Or go exercise together. Exercise has an amazing ability to decrease stress levels. Plus, exercising gets your blood pumping, which is great for some … post workout exercise. In fact, women’s ability to be aroused and orgasm are increased dramatically for 30 minutes after cardio, and for an hour after cardio and strength training. Plus, lifting weights boosts testosterone, which helps men get stronger erections that last longer, and help women be more sexually engaged.
My point is, you can find a lot of ways to relieve stress without leaving the house.
Date nights aren’t bad
Now, again, I want to say that date nights aren’t bad. I think they’re a wonderful thing. But, I know that for some of us, date nights would be near impossible, if not impossible, to manage on a regular basis. There aren’t a lot of people willing to babysit 5 kids and put them to bed, including a 14 month old that’s breastfeeding and won’t take a bottle. That’s our life right now, and it has been for the last decade (though the number of kids wasn’t always this high).
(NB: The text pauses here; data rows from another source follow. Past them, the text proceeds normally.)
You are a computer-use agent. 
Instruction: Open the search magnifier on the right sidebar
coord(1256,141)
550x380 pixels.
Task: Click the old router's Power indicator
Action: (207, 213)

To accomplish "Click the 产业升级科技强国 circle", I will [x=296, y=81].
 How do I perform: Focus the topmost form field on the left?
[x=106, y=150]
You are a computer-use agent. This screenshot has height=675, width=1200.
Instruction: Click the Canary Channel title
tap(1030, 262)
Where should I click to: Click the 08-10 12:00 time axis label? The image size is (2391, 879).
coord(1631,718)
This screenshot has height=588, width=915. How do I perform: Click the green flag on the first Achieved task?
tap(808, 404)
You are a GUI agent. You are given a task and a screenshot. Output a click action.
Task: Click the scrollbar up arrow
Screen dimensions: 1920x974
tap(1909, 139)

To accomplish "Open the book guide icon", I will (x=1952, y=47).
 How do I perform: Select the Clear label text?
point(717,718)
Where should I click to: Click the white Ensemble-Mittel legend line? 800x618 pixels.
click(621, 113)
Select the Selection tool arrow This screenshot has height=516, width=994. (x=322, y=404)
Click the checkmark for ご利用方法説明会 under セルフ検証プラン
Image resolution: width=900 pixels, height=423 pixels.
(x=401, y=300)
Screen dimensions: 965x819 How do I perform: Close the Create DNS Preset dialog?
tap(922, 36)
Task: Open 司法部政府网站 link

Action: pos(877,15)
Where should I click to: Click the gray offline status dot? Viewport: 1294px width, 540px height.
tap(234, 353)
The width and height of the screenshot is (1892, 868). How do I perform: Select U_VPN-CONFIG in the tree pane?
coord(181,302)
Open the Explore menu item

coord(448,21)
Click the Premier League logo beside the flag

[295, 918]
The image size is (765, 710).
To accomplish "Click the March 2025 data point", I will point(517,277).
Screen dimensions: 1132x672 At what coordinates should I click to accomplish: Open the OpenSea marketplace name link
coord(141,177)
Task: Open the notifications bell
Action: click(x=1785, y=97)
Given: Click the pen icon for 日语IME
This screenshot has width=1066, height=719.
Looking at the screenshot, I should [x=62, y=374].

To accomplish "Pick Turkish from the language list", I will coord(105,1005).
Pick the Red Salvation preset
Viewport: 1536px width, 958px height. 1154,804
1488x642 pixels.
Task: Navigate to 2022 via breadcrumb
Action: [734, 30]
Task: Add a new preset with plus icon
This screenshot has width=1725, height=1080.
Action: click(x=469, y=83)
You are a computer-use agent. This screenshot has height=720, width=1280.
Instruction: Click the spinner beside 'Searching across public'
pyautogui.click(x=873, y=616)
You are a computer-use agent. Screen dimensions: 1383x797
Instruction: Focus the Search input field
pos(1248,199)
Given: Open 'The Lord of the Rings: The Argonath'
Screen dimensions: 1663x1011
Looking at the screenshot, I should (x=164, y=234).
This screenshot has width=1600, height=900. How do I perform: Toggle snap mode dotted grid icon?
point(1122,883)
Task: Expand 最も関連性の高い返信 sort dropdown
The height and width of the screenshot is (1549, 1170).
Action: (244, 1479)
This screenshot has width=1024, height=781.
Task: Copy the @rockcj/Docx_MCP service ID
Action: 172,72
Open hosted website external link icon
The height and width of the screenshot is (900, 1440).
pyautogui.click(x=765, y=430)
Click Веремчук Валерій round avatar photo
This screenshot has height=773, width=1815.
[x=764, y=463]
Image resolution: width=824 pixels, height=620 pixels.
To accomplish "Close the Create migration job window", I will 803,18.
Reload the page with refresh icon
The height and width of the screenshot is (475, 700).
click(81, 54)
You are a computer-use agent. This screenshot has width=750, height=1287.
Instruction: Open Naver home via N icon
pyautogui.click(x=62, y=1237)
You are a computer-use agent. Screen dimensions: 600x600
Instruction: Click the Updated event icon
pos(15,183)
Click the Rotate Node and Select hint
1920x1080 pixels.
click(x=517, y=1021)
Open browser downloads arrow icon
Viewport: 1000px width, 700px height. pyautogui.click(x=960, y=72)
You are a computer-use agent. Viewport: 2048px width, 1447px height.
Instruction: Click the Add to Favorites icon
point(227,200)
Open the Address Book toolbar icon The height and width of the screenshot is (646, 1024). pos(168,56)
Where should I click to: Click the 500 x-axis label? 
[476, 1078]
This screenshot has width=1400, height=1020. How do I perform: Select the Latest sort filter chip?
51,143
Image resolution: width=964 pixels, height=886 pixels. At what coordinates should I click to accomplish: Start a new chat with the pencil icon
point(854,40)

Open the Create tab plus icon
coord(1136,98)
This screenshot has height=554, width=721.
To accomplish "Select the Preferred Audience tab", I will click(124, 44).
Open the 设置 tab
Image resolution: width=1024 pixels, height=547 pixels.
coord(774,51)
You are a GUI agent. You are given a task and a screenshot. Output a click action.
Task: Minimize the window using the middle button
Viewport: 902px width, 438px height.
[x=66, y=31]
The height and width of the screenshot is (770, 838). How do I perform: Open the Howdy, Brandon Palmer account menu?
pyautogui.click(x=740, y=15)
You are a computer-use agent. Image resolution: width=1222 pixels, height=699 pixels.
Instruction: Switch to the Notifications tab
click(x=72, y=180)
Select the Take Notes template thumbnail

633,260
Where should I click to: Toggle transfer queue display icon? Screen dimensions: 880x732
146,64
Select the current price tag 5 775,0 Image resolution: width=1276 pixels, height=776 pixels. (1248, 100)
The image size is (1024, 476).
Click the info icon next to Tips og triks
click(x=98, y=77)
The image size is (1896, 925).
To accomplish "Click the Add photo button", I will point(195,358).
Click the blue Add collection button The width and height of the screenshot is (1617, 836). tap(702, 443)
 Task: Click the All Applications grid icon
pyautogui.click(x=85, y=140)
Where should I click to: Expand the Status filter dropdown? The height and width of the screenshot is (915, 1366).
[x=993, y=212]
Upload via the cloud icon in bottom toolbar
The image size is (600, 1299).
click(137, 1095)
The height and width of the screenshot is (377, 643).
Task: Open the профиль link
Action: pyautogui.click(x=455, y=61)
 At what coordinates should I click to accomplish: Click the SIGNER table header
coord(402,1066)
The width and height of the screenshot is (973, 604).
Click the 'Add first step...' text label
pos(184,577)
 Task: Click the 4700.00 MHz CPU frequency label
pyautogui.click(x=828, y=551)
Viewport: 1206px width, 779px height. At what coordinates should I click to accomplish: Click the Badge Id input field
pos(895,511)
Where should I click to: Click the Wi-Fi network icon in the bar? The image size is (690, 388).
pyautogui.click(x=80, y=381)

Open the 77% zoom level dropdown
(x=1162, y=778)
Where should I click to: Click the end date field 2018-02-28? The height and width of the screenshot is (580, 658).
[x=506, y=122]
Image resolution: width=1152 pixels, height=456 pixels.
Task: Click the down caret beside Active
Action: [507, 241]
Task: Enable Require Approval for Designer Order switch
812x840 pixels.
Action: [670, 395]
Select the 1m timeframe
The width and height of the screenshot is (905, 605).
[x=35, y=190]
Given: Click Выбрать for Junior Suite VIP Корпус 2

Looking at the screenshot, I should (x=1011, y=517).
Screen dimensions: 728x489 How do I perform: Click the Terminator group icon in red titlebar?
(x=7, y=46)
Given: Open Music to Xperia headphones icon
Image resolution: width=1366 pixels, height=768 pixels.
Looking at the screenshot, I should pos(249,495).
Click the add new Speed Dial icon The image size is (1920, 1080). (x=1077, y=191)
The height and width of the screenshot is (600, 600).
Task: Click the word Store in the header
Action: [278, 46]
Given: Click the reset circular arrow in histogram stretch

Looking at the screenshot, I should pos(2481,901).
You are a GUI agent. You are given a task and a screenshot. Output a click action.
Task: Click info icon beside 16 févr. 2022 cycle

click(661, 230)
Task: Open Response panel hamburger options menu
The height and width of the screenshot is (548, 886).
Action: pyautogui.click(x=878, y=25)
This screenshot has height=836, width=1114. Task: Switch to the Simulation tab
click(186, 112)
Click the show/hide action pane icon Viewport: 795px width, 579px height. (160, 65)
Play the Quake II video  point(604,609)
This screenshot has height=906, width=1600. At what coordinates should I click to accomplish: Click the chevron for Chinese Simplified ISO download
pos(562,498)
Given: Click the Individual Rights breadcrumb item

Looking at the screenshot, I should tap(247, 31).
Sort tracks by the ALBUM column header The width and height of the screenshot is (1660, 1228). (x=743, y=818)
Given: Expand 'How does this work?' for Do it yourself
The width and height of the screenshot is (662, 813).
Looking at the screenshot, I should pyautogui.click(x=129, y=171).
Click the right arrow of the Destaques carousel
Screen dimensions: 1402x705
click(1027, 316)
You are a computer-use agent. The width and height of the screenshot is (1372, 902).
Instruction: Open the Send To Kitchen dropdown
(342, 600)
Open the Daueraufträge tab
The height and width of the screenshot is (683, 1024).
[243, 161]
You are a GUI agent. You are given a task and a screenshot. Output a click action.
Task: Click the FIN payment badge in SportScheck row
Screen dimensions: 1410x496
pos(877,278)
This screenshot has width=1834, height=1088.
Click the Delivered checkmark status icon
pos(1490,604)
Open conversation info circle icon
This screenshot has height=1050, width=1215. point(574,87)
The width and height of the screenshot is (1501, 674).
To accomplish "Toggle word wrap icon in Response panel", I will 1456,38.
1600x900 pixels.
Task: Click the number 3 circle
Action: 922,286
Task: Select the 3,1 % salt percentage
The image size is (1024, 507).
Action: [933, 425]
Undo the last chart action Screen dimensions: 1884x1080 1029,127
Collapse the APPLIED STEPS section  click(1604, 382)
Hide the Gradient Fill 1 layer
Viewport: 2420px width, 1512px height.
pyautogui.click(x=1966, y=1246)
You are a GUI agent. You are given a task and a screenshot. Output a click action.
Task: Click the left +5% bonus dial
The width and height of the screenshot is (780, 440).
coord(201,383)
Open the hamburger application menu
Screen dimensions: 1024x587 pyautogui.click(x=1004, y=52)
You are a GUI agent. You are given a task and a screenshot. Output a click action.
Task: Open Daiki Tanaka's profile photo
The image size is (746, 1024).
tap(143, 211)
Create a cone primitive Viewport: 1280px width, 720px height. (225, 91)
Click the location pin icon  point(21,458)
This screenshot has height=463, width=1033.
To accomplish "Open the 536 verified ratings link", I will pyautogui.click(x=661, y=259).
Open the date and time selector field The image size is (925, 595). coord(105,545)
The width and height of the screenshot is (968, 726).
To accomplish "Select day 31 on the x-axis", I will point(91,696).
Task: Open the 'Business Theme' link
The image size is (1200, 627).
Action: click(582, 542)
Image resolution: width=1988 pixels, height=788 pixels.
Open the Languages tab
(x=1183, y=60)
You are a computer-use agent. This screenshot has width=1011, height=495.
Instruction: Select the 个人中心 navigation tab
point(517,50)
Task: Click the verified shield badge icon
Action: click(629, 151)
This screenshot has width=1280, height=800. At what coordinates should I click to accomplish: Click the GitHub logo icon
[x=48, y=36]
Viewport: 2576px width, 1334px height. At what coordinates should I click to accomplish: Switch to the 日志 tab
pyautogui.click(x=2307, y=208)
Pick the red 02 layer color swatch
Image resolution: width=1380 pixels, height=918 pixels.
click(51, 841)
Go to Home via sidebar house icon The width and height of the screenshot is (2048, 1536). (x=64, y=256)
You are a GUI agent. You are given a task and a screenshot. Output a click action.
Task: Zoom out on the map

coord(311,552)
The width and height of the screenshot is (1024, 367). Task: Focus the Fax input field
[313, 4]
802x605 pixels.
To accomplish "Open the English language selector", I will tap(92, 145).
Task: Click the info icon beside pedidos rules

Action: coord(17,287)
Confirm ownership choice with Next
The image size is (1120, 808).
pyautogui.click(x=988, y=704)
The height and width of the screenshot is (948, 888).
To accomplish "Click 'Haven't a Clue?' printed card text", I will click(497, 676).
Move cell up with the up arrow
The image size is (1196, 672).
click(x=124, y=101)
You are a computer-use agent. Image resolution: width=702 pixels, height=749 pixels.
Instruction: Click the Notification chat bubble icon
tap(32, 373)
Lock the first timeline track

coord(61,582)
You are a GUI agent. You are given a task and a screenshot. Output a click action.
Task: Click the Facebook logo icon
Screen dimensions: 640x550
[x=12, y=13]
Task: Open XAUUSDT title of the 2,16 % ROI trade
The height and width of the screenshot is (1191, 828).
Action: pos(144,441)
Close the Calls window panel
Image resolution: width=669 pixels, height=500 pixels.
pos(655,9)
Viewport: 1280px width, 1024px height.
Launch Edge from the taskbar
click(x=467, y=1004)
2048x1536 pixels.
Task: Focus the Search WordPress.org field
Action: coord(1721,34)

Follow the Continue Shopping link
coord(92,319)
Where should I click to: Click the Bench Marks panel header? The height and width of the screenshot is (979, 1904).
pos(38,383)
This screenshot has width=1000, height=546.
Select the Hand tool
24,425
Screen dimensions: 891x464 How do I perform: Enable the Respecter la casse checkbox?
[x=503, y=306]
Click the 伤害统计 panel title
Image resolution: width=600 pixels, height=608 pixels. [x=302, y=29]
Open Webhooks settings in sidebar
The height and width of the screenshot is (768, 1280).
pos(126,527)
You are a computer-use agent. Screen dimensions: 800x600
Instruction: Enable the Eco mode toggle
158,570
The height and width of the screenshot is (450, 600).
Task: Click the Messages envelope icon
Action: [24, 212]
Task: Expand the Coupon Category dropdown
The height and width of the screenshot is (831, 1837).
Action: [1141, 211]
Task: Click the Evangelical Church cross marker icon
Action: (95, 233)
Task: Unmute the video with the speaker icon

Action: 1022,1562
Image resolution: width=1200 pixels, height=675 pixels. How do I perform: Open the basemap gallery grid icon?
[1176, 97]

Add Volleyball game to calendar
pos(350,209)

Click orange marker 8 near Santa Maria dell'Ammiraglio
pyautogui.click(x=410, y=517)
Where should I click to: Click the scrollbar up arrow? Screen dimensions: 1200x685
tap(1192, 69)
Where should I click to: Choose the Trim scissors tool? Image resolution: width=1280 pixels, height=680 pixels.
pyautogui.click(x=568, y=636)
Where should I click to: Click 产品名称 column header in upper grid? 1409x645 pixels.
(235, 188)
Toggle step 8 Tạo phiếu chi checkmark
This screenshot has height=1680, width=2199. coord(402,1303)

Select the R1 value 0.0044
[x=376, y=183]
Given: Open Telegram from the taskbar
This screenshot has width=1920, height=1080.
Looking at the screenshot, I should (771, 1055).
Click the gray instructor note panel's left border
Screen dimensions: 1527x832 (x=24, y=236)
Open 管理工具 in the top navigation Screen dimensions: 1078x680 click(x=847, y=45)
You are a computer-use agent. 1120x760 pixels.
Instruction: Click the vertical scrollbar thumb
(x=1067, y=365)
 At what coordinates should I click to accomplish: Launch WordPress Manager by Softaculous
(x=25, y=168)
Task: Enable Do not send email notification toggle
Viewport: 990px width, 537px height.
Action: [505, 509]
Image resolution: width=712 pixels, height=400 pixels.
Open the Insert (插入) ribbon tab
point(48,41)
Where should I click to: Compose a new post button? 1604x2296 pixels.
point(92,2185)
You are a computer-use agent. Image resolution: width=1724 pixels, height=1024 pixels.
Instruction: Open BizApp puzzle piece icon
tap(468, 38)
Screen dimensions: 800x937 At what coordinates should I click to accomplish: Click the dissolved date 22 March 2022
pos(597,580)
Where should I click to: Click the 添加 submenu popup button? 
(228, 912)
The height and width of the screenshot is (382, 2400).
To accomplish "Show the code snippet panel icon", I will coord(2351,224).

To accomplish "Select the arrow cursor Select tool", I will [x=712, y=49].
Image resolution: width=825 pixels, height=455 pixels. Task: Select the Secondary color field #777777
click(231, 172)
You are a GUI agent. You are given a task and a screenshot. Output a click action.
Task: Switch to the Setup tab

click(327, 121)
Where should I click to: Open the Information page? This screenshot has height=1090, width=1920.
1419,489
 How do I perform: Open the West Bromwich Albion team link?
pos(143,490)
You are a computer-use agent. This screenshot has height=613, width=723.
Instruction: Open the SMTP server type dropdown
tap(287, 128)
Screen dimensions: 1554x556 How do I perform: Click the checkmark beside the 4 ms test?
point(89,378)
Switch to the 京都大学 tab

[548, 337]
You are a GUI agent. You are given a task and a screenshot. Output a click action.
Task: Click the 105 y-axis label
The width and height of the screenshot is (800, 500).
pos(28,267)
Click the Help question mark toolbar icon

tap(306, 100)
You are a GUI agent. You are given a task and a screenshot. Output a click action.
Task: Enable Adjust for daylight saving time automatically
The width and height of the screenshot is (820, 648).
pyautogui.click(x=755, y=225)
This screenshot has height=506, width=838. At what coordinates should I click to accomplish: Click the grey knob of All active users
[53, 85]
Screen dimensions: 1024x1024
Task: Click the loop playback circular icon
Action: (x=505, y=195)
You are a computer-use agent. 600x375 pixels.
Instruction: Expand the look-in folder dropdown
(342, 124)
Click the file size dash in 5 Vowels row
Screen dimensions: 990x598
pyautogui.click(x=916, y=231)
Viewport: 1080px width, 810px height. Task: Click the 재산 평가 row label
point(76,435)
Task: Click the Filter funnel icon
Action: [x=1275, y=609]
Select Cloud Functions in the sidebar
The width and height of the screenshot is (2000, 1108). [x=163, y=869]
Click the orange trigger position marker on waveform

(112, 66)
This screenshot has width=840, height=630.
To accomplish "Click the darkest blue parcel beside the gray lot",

Plus, babysitting is expensive! And so are dates (though you can manage cheap dates, and some can manage free babysitting regularly). So, we’ve learned to survive, and even thrive, without date nights.
So, do you need regular date nights? No. But you do need to be very intentional about carving out space for the two of you to increase intimacy on all levels. Civilization has managed without regular date nights for centuries, and you can too. It just means you have to find ways to fit intimacy into daily life.